-------- Data supplied

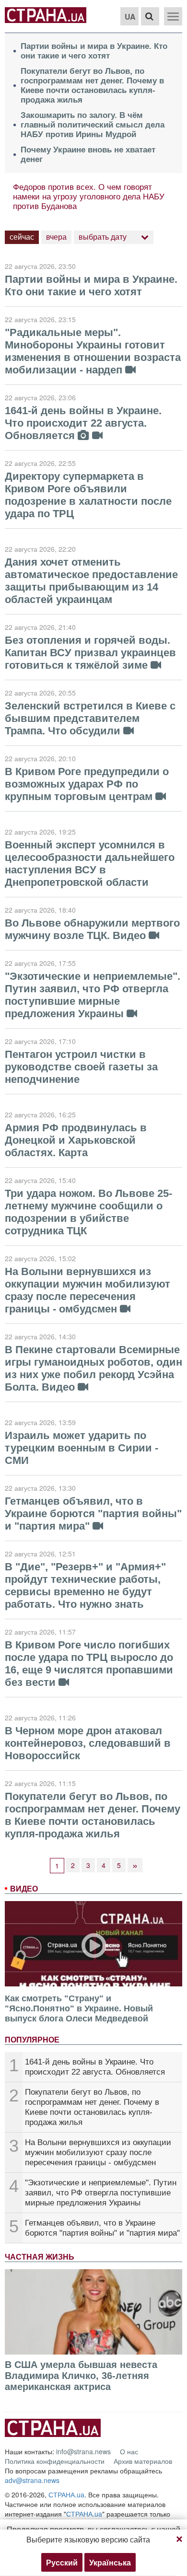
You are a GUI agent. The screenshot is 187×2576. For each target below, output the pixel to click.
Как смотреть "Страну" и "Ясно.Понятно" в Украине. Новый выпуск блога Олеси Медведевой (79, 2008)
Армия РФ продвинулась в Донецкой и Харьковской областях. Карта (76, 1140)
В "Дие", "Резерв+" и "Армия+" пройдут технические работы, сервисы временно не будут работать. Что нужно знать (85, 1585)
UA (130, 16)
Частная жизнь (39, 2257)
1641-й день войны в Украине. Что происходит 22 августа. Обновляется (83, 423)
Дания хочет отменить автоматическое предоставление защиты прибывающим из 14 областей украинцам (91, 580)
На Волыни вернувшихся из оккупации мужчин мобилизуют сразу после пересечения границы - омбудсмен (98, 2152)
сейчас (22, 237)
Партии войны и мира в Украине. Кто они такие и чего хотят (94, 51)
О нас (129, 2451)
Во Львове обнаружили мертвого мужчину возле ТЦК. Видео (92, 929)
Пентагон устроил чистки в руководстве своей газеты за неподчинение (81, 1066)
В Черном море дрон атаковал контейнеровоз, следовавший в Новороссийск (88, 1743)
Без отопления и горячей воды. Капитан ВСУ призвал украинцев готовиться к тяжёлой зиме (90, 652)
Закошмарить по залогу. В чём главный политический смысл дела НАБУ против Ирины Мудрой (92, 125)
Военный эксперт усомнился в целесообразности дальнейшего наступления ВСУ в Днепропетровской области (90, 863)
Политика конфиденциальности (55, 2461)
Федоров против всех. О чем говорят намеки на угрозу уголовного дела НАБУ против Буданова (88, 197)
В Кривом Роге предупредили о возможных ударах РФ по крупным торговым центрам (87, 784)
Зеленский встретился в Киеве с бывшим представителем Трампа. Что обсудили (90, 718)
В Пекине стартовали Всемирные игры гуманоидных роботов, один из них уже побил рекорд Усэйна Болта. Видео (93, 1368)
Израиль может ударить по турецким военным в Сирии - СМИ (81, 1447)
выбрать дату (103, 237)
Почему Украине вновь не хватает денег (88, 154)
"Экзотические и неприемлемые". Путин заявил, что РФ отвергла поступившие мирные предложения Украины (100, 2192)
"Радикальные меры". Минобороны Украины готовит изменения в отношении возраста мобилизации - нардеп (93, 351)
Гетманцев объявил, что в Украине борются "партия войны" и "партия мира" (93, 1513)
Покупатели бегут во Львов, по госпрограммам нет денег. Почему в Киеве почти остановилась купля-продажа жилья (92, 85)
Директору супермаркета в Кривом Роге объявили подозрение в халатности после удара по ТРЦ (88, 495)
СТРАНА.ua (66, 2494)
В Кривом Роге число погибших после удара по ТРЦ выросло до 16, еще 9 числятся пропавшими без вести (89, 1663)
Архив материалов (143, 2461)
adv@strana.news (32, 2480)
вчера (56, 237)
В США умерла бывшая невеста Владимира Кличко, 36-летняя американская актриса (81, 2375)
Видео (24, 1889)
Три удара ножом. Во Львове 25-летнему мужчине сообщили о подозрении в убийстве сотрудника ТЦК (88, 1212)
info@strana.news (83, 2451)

----------------

What this task involves
What is needed is an exact copy of the lines from the one holding "Видео (24, 1889)" through the final line of the material.

Solved problem
Видео (24, 1889)
Три удара ножом. Во Львове 25-летнему мужчине сообщили о подозрении в убийстве сотрудника ТЦК (88, 1212)
info@strana.news (83, 2451)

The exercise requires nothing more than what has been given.